Setting aside the fact that this person's grasp of how government actually works was pretty much on a third grade level, and that his comments were revealing his inner racist in a way that was making me extremely unwilling to continue the conversation. He was one of those people who care for nothing but sports and their lack of the basics in a lot of fields is pathetic. Being me, I tried to give him a brief primer on how it wasn't Obama's call. I sent him a short civics class in two paragraphs.

Trust me that it did not go over well. If I was less tired I would have let it drop, but I just finished reading a whole bunch of conservative sites where the comments were deranged conspiracy theories by people suffering from advanced Obama Derangement Syndrome. I got the feeling this person had finally developed another interest besides sports, but unfortunately it was listening to and embracing the most lunatic of conspiracy theories. I wondered how much he spent on tinfoil that year? It must have been considerable.

He then proceeded to attack people on my facebook page, making bizarre accusations of me enabling and featuring welfare queens. I realized I was not dealing with a sane person. I blocked him from my page and email. I deleted his phone number. I cringed in fear that he would call me and be verbally abusive. In other words, it was my childhood all over again for one of the same reasons.

That day ended my relationship with this person. I left open the possibility that it may resume if he got therapy, something he desperately needs for this and other things. I was able to separate his reaction from the normal behavior of the men I know because he was not normal. He was sick. You see, this person was like my father, and the poor women in his life no doubt got a heaping helping of his verbal abuse whenever his team lost. I say "women" because with such an abusive personality, maintaining a relationship is impossible. Every time his team loses, he will find a fault in his current partner. It's the way men like him behave. It was my father all over again.
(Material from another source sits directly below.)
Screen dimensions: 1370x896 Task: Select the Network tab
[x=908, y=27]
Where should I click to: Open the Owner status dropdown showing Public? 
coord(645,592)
But the difference was that I am not my mother nor am I this man's wives/girlfriends. I don't allow anyone to abuse me for any reason, especially over something like their sports team losing. He needs therapy to deal with what his own father left him as a legacy if he ever wants a genuine relationship based on respect and love. I feel sorry for him but I can't let him back in my life until he fixes what ails him.

And that's precisely what I told my friend. I told her she can't fix him. He has to fix himself and until he realizes he's broken, nothing will change. I told her if he won't go to therapy, then she needs to go alone. She needs to hear from someone other than me that although there are men like this, many of them, and also women to be fair, there is never an excuse to take out something as ridiculous as a team's loss on your partner, even if there's no violence, no hands laid. It is still abuse and unacceptable and over a period of years, it affects you as much as if he had beat you daily. The majority of men yell at the TV, drink a few beers, mourn their losses, celebrate their victories and don't have to top it off by abusing those in their space.

I hope she listens to what I said and what I wrote in this blog. I hope many women, with the beginning of the football season, listen to what I say because there is never an acceptable reason for abuse. Never.